Eden’s mission is “to be the number one accommodation supplier to people that are mentally challenged and destitute.” There are 110 residents at Eden, 85 to 90 of whom are dealing with some sort of mental illness. They don’t receive government assistance so they grow vegetables and raise livestock. They use half of what they produce to eat and sell the other half to help with costs. They are working and relying on the Lord to meet their needs.
Our team has been working in the kitchen, cleaning, making trips to the hospital, and generally loving and serving these people for the past four days. Even though many people in South Africa speak English in addition to Afrikaans, many of the residents don’t speak English.
Thankfully, we have learned in previous months how to communicate love even when words fail us. I think that’s one of the most important lessons I’ve been learning on the Race. What God teaches you in one moment is never just for that time in your life. Most often that moment is meant to prepare you for what he has down the road a ways.
My job this week has been working in the kitchen. There is one person on staff in the kitchen. Her name is Martha. The rest of the people I have been working with this week are residents at Eden. They rise early to prepare breakfast and dish it up for their friends. They stay late to wash dishes and mop the floors.
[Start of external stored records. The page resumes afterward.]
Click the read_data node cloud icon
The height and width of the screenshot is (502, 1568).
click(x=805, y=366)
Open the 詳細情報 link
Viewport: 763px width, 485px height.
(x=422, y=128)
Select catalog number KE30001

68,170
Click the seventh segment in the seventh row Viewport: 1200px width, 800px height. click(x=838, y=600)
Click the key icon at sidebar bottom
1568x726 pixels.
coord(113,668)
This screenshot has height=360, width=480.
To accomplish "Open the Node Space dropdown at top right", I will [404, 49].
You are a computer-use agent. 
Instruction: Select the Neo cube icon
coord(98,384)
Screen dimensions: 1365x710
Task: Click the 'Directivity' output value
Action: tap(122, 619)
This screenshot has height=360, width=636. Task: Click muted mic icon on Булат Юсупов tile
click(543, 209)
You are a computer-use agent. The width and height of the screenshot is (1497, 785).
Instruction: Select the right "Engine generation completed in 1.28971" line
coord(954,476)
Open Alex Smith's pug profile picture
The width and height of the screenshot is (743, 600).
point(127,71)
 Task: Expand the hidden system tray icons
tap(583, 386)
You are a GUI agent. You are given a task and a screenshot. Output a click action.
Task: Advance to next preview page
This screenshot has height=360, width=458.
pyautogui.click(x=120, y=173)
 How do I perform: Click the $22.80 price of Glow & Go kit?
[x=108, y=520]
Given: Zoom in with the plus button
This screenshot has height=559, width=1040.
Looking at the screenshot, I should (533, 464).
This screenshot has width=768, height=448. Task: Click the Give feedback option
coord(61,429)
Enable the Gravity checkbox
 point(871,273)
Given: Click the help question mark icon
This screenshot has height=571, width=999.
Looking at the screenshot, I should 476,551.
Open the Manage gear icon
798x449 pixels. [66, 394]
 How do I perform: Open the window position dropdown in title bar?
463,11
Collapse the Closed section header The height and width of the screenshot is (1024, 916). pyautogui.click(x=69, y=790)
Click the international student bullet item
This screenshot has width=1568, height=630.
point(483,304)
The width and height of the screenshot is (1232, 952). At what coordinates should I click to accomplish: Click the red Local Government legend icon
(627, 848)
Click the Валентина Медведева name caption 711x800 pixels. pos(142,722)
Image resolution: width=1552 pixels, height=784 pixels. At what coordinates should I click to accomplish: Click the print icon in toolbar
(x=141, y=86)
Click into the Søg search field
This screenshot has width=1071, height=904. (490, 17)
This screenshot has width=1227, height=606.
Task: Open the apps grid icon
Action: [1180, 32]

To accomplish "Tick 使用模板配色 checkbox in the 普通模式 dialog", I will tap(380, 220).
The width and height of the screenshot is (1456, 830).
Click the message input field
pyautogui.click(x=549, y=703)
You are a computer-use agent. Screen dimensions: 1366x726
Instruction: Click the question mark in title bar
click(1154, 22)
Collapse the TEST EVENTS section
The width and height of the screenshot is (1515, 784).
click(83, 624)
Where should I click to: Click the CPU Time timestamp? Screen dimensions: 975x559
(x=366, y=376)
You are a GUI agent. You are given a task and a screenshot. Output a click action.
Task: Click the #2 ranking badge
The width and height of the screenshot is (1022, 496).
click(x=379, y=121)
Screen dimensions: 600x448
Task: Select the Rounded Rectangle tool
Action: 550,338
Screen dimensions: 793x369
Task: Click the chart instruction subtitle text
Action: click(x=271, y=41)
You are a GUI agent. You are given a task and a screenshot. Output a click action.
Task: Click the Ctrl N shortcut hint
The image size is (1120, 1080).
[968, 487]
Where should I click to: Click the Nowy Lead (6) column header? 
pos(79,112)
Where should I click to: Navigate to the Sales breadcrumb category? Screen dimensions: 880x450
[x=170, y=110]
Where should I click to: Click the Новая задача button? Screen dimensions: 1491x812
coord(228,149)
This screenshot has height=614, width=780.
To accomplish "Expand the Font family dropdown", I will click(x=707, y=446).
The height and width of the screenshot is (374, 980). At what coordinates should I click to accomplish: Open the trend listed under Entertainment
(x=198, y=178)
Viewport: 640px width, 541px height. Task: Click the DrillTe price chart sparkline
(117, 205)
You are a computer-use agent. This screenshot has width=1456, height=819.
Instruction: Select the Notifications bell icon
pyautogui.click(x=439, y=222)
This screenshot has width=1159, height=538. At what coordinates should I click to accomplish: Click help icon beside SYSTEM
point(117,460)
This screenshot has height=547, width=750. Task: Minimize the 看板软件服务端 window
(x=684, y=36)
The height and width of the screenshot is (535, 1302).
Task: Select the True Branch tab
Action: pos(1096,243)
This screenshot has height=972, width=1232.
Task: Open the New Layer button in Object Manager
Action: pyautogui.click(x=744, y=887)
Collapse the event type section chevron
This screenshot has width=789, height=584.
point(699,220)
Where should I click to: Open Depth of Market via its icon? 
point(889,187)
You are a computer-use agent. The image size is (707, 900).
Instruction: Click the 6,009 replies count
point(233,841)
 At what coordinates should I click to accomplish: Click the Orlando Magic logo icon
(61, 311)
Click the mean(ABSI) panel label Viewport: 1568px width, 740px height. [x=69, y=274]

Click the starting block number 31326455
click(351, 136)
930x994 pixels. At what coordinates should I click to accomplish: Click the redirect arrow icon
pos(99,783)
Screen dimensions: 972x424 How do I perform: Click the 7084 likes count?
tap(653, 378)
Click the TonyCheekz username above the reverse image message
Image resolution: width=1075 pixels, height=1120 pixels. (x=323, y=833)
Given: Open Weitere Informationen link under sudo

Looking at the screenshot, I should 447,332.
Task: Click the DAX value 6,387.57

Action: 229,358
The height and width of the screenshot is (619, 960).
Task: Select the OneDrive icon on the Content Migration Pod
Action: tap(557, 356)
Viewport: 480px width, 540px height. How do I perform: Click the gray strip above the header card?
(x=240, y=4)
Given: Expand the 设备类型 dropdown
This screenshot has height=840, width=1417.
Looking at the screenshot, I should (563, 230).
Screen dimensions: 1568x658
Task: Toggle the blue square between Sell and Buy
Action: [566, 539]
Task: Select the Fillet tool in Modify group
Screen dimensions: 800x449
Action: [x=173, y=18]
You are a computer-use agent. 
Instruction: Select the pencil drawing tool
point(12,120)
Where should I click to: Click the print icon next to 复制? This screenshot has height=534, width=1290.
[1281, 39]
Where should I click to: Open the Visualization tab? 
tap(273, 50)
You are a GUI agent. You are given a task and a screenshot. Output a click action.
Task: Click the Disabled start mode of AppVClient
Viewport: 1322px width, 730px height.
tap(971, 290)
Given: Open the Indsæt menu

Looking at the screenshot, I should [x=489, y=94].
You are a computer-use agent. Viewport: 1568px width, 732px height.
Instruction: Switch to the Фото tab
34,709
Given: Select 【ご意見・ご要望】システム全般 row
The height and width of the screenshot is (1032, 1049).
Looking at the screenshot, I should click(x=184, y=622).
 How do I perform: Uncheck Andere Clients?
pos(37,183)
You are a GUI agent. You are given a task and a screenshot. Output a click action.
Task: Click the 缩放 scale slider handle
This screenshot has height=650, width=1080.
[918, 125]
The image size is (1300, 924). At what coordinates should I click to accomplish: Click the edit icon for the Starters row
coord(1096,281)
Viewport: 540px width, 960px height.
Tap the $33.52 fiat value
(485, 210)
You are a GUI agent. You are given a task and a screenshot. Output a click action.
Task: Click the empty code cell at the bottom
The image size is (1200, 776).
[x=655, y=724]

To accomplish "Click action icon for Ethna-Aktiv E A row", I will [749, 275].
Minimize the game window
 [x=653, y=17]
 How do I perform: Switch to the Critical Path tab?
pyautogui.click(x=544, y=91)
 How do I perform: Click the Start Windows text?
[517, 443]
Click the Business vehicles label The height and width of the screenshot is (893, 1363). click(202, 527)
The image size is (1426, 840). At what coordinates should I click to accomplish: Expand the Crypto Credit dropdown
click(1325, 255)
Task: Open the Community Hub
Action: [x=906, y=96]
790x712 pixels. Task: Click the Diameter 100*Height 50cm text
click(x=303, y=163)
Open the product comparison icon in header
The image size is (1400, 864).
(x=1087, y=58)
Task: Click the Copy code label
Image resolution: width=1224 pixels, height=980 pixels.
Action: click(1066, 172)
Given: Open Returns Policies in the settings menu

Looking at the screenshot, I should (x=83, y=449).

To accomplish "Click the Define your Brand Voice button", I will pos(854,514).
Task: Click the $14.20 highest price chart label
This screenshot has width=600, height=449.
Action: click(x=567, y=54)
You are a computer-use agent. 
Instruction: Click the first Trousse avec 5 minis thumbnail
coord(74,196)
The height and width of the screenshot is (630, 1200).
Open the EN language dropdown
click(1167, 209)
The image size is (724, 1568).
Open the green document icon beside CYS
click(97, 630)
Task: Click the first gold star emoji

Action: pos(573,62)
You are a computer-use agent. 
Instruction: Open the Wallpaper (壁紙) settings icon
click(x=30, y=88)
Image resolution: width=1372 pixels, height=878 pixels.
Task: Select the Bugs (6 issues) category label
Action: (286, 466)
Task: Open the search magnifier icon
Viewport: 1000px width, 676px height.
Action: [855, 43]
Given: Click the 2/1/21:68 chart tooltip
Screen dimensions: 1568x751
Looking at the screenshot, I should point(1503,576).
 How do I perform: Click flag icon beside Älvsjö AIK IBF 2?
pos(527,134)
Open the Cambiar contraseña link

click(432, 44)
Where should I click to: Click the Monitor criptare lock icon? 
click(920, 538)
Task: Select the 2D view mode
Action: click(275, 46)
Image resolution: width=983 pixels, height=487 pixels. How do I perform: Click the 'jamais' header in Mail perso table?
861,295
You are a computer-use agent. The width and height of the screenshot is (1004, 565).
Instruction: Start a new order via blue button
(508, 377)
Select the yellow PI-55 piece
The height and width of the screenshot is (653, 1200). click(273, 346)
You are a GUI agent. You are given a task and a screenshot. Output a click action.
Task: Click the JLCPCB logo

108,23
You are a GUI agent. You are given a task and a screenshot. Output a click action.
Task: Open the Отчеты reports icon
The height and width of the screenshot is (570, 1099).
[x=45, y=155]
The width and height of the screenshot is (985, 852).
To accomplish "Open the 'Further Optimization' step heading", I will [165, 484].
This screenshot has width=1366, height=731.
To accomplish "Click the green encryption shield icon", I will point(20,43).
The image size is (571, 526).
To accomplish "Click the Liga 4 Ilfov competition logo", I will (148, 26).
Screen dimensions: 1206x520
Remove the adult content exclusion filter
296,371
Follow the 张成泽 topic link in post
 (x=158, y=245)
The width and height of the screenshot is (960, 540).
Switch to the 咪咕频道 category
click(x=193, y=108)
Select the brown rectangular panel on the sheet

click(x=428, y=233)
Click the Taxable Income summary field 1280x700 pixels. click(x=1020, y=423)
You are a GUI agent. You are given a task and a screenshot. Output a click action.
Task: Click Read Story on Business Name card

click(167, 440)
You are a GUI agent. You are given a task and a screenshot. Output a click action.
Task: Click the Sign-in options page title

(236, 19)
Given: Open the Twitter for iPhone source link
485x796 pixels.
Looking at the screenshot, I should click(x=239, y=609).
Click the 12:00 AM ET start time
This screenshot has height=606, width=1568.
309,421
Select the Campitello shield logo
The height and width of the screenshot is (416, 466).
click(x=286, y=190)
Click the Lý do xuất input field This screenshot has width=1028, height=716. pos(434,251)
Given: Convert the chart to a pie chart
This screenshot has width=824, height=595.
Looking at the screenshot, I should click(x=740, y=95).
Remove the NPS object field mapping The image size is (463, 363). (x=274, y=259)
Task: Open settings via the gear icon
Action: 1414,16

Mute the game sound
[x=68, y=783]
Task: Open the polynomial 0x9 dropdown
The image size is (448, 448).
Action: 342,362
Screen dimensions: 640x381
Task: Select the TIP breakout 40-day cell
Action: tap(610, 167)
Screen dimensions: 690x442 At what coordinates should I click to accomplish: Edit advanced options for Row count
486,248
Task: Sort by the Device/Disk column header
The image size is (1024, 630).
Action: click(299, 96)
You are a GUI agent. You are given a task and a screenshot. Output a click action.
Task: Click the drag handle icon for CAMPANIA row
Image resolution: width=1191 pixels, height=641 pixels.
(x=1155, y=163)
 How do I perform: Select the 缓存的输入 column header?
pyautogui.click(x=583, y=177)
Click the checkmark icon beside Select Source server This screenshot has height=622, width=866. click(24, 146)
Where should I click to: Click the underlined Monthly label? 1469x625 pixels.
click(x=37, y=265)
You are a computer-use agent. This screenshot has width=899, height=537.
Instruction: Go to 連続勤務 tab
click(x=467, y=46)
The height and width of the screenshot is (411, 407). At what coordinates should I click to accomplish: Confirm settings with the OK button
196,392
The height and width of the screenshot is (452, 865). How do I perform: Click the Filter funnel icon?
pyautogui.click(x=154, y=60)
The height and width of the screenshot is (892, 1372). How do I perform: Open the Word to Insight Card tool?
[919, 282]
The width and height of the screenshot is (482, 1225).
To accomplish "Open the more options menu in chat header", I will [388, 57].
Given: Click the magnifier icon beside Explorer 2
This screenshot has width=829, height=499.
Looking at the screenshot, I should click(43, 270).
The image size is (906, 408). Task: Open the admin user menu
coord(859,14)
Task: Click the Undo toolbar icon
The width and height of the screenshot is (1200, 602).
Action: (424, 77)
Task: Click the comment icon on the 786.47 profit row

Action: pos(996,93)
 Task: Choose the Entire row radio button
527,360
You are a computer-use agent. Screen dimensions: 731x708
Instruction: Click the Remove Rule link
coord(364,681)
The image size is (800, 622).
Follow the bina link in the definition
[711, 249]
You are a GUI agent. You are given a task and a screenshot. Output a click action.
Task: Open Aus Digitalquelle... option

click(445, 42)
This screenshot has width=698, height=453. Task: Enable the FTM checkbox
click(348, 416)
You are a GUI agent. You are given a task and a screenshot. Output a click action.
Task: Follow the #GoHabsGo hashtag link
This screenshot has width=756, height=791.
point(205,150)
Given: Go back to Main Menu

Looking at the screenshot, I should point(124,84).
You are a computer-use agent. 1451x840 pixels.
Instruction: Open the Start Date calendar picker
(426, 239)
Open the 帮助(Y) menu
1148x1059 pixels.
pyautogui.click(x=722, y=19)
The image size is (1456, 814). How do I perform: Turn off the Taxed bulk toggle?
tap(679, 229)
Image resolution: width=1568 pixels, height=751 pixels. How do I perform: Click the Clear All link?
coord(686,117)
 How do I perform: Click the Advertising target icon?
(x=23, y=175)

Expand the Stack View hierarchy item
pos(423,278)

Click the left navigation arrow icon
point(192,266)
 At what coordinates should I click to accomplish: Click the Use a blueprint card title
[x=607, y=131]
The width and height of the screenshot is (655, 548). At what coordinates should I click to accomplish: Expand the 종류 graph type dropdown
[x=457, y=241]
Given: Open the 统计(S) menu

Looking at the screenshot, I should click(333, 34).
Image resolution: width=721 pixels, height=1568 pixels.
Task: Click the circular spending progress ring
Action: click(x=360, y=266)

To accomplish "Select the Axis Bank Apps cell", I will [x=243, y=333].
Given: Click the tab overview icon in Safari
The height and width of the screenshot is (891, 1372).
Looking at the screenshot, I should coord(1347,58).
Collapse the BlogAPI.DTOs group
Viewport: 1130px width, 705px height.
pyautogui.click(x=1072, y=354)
And they do it all with the most genuine, beautiful smiles on their faces.
Christoph likes to help me wash dishes. Two other ladies come in while I’m playing music for a mini-dance party to work the kinks out of my back from bending over the deep sink. And sweet Sophie comes in to give me a hug and her infectious smile.
As I stand there washing dishes, listening to worship music and listening to Daniel hum along even though he doesn’t know the words, Jeff (our fellow Racer and raised up squad leader who is with us for part of this month) mentions a passage from a book I read in Cambodia (there’s the prior preparation again). In The Practice of the Presence of God by Brother Lawrence, it says “Although he once had a great dislike for kitchen work, he developed quite a facility for doing it over the fifteen years he was there. He attributed this to his doing everything for the love of God, asking as often as possible for grace to do his work.”
I can’t say that I love washing dishes, but I can say that I have felt God’s presence in that kitchen this week. I have found his grace readily available to love these people well. I have found myself more willing to be interrupted in my work rather than solely focused on accomplishing my tasks.
That’s nothing I did on my own. That’s what comes when you open your eyes to see Jesus in the woman who can’t ask for what she needs, but can give you a big hug to thank you for trying to figure it out.
Our ministry this month has already moved my heart in so many ways, and we’ve been here less than a week. I can’t imagine what the next few weeks will hold, but I’m so thankful that God has brought me to Eden.
My prayer is that our time here will be a picture of what it will look like when God finishes the work he has started in restoring all of creation to its original goodness.